▶ _TASKS TO CARRY OUT_
A) In the Amazon passage, rewrite everything from "he adds. Up" down to "of red tape.", swapping "red tape" for "bureaucracy".
B) Render this sentence from the Amazon passage in Spanish: "The region's fortunes appeared to have turned."
C) Write what comes next in the Amazon passage, picking up after its final sentence.

▶ _SELECTED TEXT_

Few wilderness areas on earth can match Amazonia's tangle of
man-made troubles. On any given day, they may be tracking
clandestine loggers, catching endangered-species traffickers or
chasing gold prospectors off protected tribal lands. Often they must
spend months at a time living out of jungle camps, where the routine
dangers range from clouds of malarial mosquitoes to 9-meter
anacondas and the occasional hungry jaguar - not to mention the
whole alphabet of hepatitis, from A to G.
Not so long ago, before the swarms of celebrity activists moved on
to embrace other fashionable causes, rescuing the Amazon was an
international crusade. Worldwide enthusiasm reached a peak in 1992,
when Brazil proudly played host to the Earth Summit, and the
threatened rain forest was the gathering's centerpiece. Everyone was
promising to help, from Greenpeace to the G7. The region's fortunes
appeared to have turned. The frenzy of clear-cutting began to slow,
and in burning seasons the pall of smoke across the country was
thinning out.
That brief surge of hope has passed. Settlers, ranchers and
lumbermen are once again pouring onto the frontier, felling and
burning acre after virgin acre. The settlers are trapped in a
ruinous cycle. They strip away the forest and plant their crops. In
a few years the land wears out, and poverty drives the people to
move on to repeat the process elsewhere. Brazil's recently stable
economy and strong currency, along with new advances in
tropical-farming techniques, have encouraged the spreading
environmental disaster. Back-to-back droughts caused by El Nino only
worsened the flames. In 1997, some 16,000 square kilometers went up
in smoke; last year an additional 18,000 square kilometers were lost
- approximately the area of Israel. Satellite photos suggest that
1999's record will be no better.
Lobo insists the destruction can be curbed. "But only if we have
more manpower, the proper technology and funding at the right time,"
he adds. Up to now IBAMA has come up short on all counts. Ten years
ago, in greener times, the agency's budget for inspection and
enforcement was $20 million. This year the sum was slashed to $3
million. Foreign donors have sent some assistance - such as the $340
million pledged by G-7, and administered by the World Bank - but
that money is lost in a jungle of red tape.

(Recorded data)
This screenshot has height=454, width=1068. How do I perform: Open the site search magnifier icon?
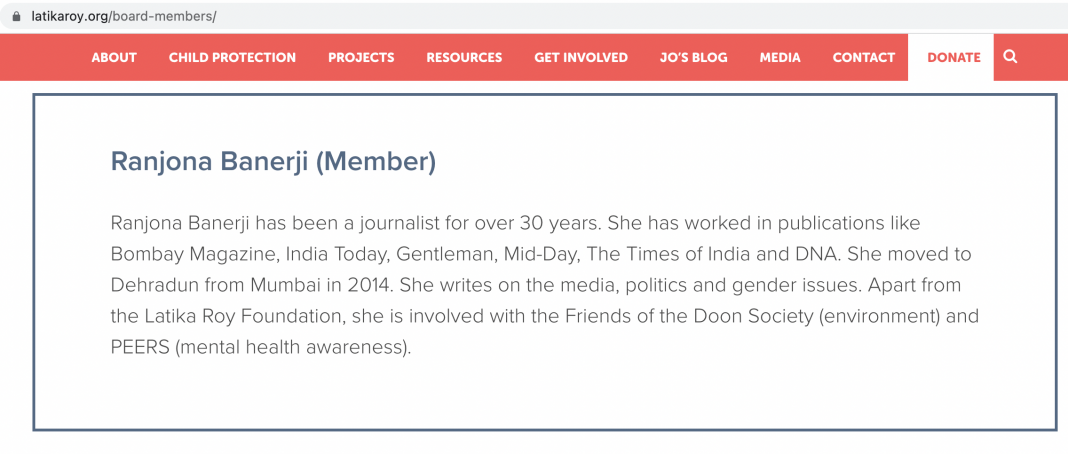click(1010, 57)
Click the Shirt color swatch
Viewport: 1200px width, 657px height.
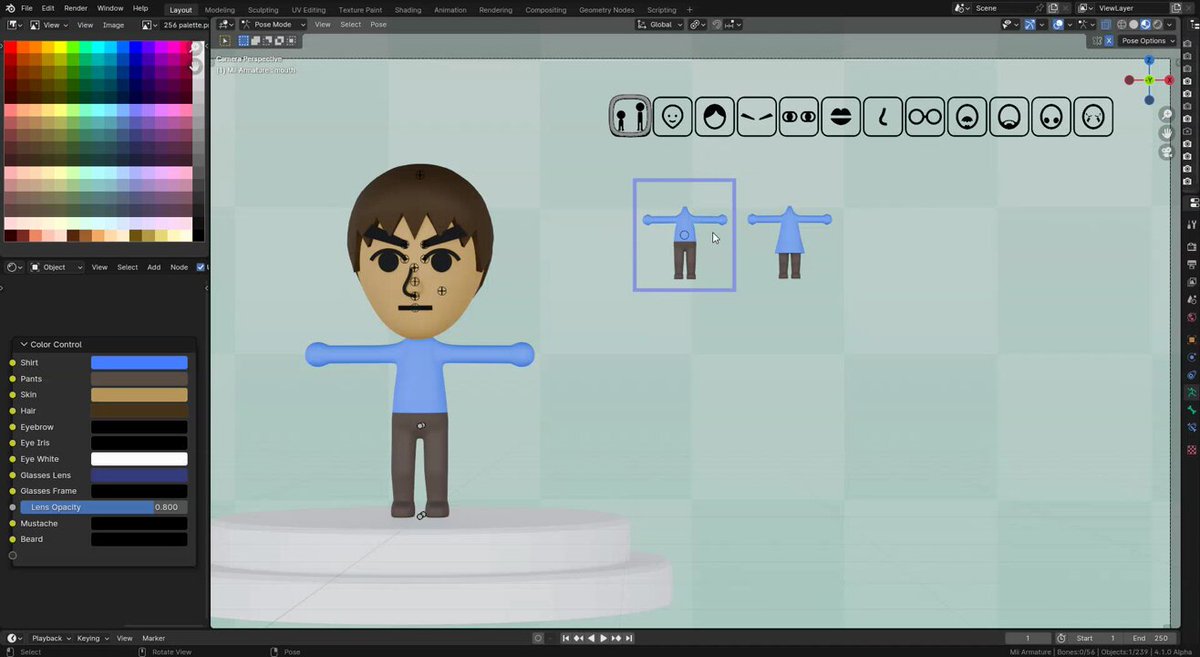click(x=139, y=363)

▶ _ANSWERS BY ITEM NUMBER_
A)
he adds. Up to now IBAMA has come up short on all counts. Ten years
ago, in greener times, the agency's budget for inspection and
enforcement was $20 million. This year the sum was slashed to $3
million. Foreign donors have sent some assistance - such as the $340
million pledged by G-7, and administered by the World Bank - but
that money is lost in a jungle of bureaucracy.

B) La suerte de la región parecía haber cambiado.

C)
Illegal loggers may be the agency's toughest foes. Amazonia is the
world's No. 1 producer of tropical hardwood, yielding some 30
million cubic meters a year, worth around $1 billion. Only 14
percent of that harvest is exported. But IBAMA says 80 percent of
the timber is illegally cut and then "laundered" - that is, sold to
logging companies with certified operations, who then repackage the
clandestine lumber as part of their legal harvest. It is IBAMA's job
to stop this black-market traffic, but that would require watching
more than 4,000 sawmills and tens of thousands of trucks and boats
threading their way through the jungle. Until recently, the maximum
fine for violators was a trifling $2,500.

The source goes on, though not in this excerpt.